● Aim of the task
Reproduction without pictures: print every entry precisely as written.

● Exercise input
________________

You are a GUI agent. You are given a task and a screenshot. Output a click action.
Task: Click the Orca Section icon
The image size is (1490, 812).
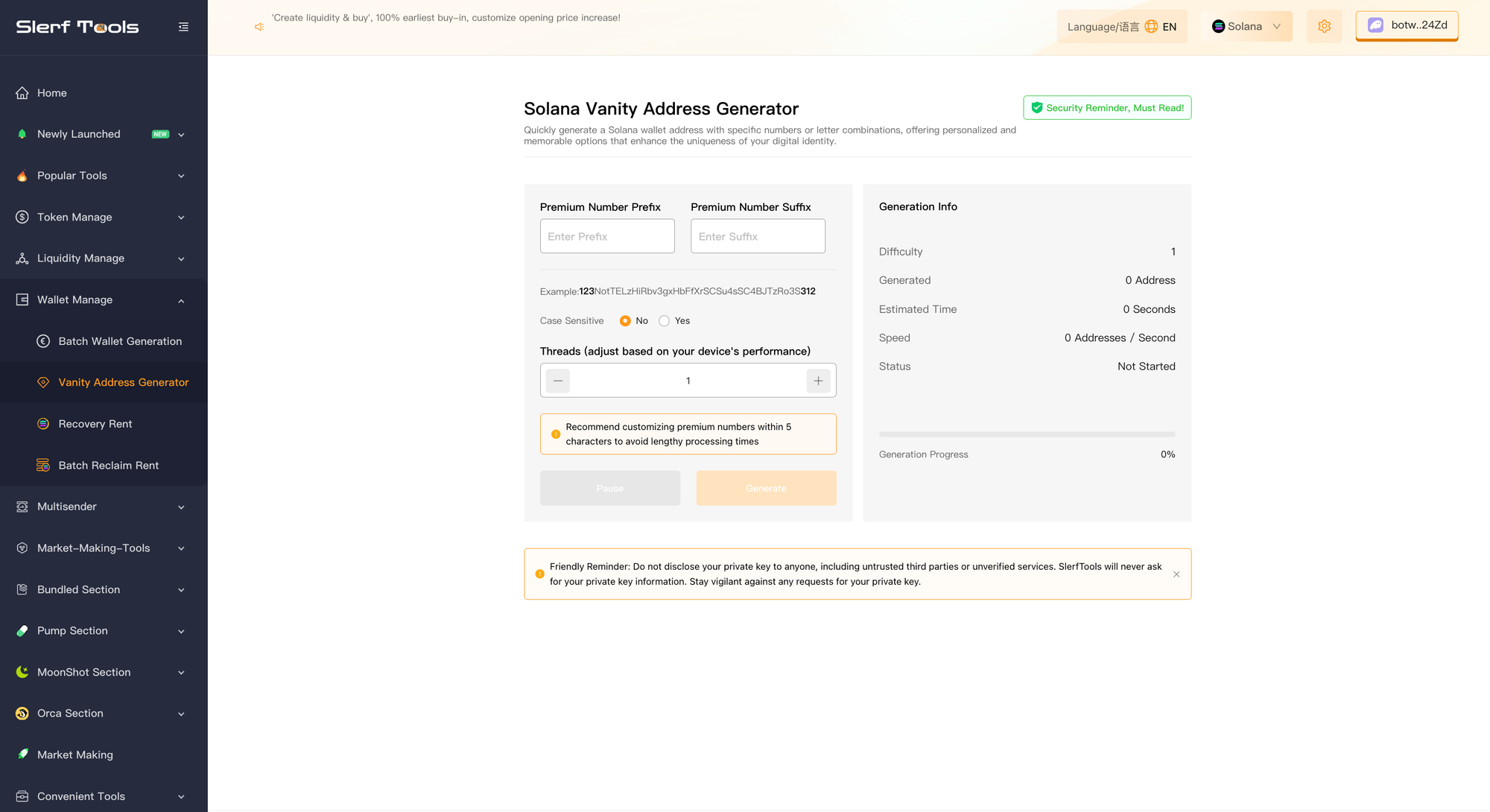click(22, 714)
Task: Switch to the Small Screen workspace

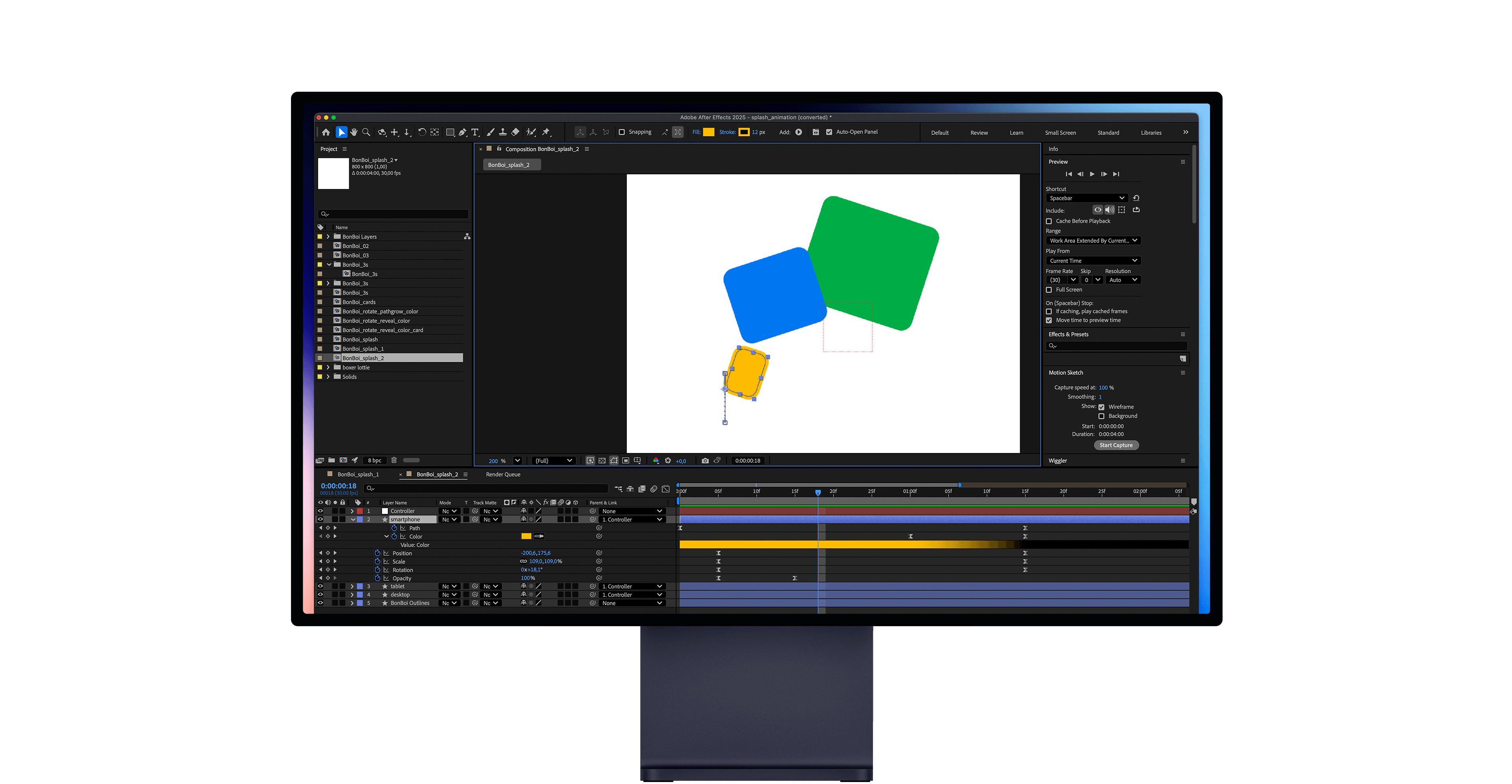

________________

● Expected answer
You are a GUI agent. You are given a task and a screenshot. Output a click action.
Task: Click the Orca Section icon
The image size is (1490, 812).
click(22, 714)
Task: Switch to the Small Screen workspace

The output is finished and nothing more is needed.